[BioPython] Blast parser error -- problem averted
Sagar Damle
sagar@caltech.edu
Thu, 7 Feb 2002 18:05:49 -0800
problems solved. Here are the updates I made to the NCBIWWW parser to restore functionality:
NCBIWWW.py
1------------------------------------------------
~ line 167
def _scan_database_info(self, uhandle, consumer):
attempt_read_and_call(uhandle, consumer.noevent, start='<p>')
read_and_call(uhandle, consumer.database_info, contains='Database')

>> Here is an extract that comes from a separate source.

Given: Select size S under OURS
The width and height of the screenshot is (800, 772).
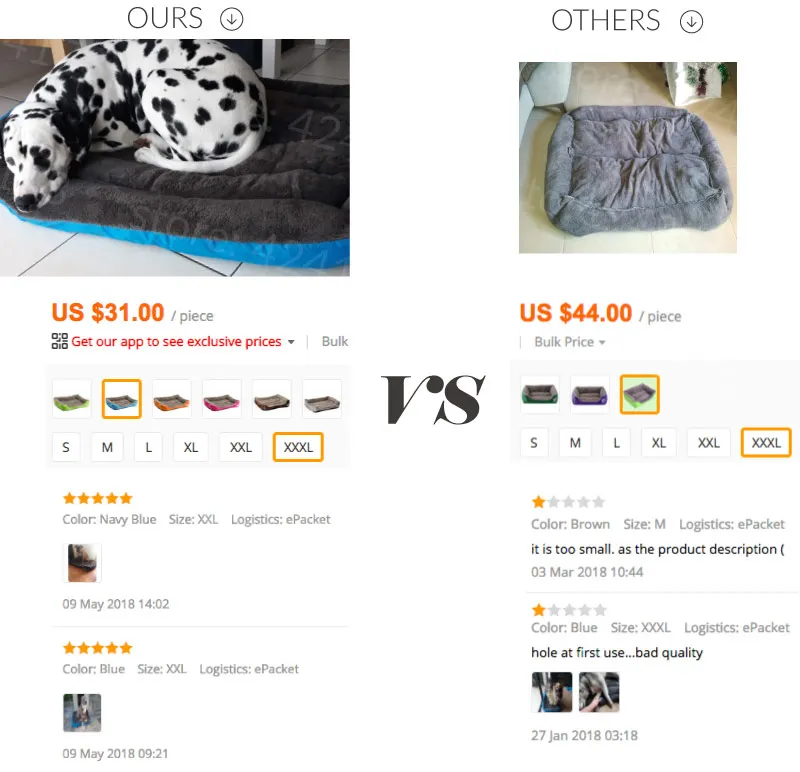Looking at the screenshot, I should tap(66, 447).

# read_and_call(uhandle, consumer.database_info, contains='sequences')
# below is a horrible hack. must deal with 2-line database names!!!
--> read_and_call(uhandle, consumer.noevent, blank=0)

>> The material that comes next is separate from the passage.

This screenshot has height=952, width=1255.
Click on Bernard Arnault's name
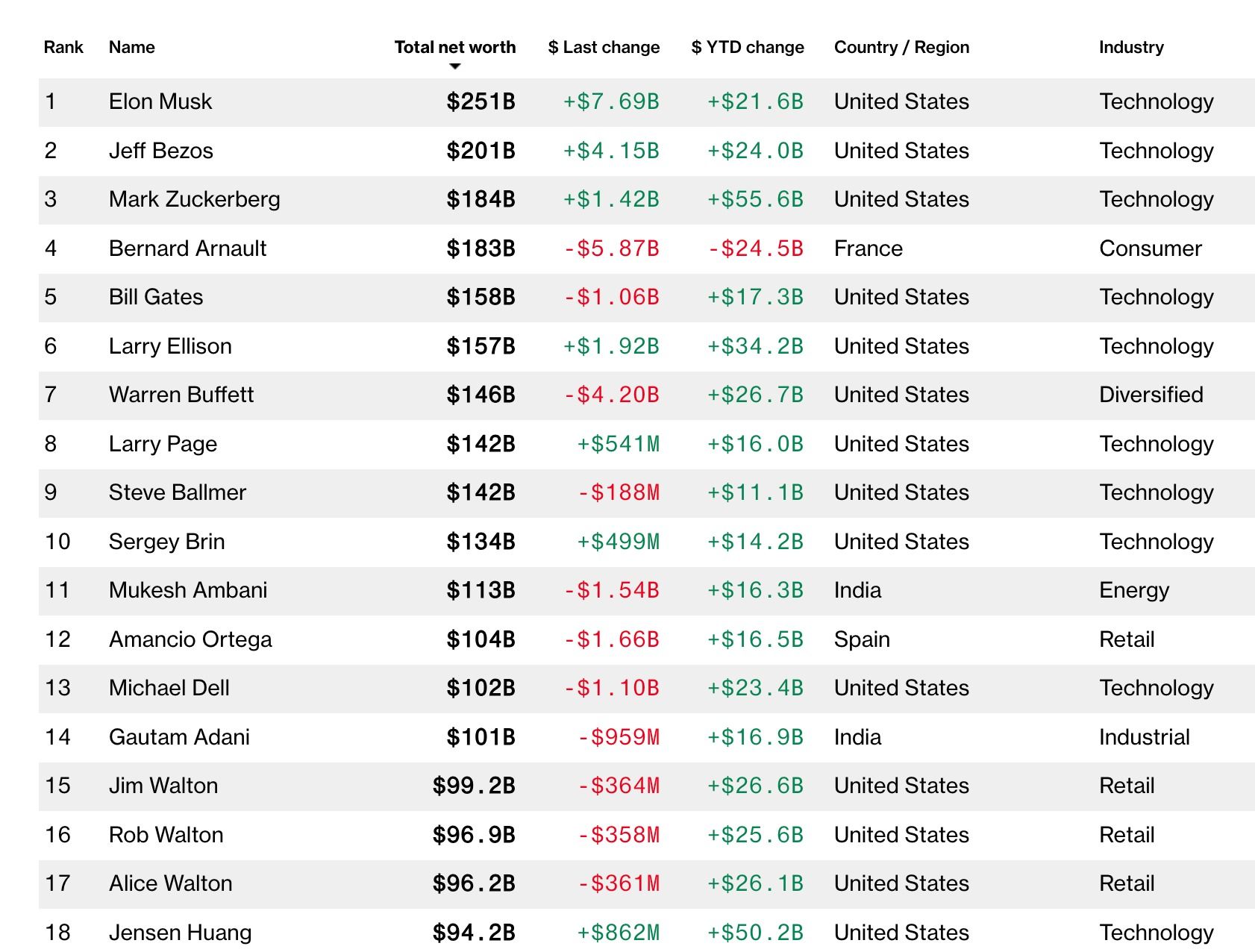click(x=187, y=248)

read_and_call(uhandle, consumer.database_info, contains='sequences')
read_and_call(uhandle, consumer.noevent, blank=1)
read_and_call(uhandle, consumer.noevent,
This isn't a great fix, because it doesn't deal with the possibility of multi-line descriptions
of a Database
2------------------------------------------------
~ line 433
def _scan_database_report(self, uhandle, consumer):
# <PRE>
# Database: Non-redundant SwissProt sequences
# Posted date: Dec 18, 1999 8:26 PM
# Number of letters in database: 29,652,561
# Number of sequences in database: 82,258
#
# Lambda K H
# 0.317 0.133 0.395
#
# Gapped
# Lambda K H
# 0.270 0.0470 0.230
#
consumer.start_database_report()
read_and_call(uhandle, consumer.noevent, start='<PRE>')
read_and_call(uhandle, consumer.database, start=' Database')

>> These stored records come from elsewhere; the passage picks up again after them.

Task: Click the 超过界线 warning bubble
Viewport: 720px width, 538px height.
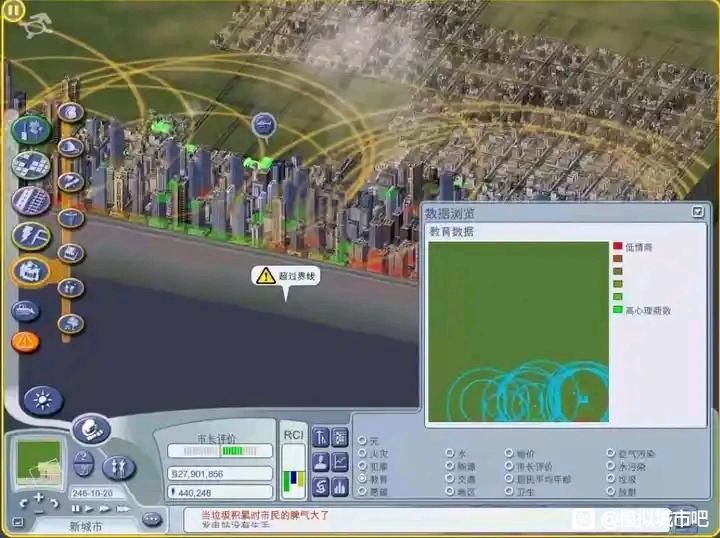Action: coord(286,275)
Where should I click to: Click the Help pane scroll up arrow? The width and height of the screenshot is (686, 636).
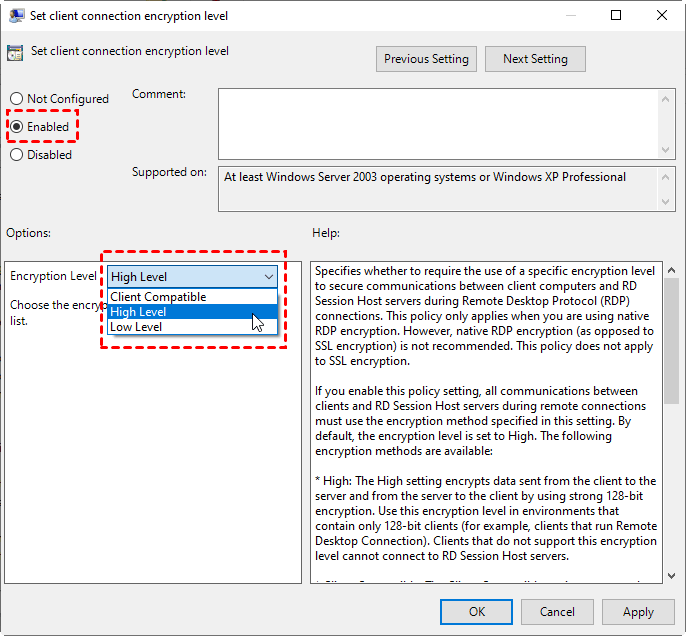click(x=672, y=270)
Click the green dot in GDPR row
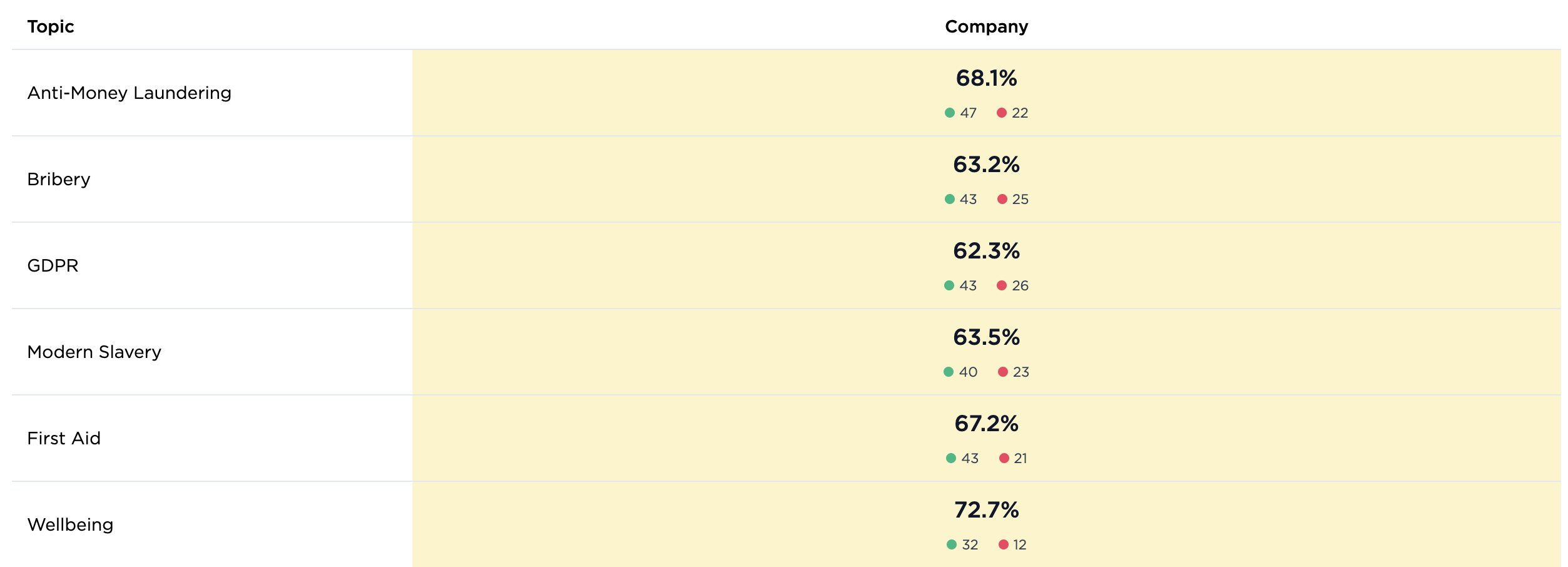The height and width of the screenshot is (567, 1568). click(949, 285)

# looks like database gets two lines sometimes - this is line going to
# break the code. must deal with 2-line database names!!!
--> attempt_read_and_call(uhandle, consumer.noevent, blank=0)
read_and_call(uhandle, consumer.posted_date, start=' Posted')
read_and_call(uhandle, consumer.num_letters_in_database,
start=' Number of letters')
read_and_call(uhandle, consumer.num_sequences_in_database,
start=' Number of sequences')
again.. same story as 1) (above)
3--------------------------------------------------
def _scan_descriptions(self, uhandle, consumer):
consumer.start_descriptions()
# Three things can happen here:
# 1. line contains 'Score E'
# 2. line contains "No significant similarity"
# 3. no descriptions
if not attempt_read_and_call(
--> uhandle, consumer.description_header, contains='Score E'):
# Either case 2 or 3. Look for "No hits found".
attempt_read_and_call(uhandle, consumer.no_hits,
contains='No significant similarity')
read_and_call_while(uhandle, consumer.noevent, blank=1)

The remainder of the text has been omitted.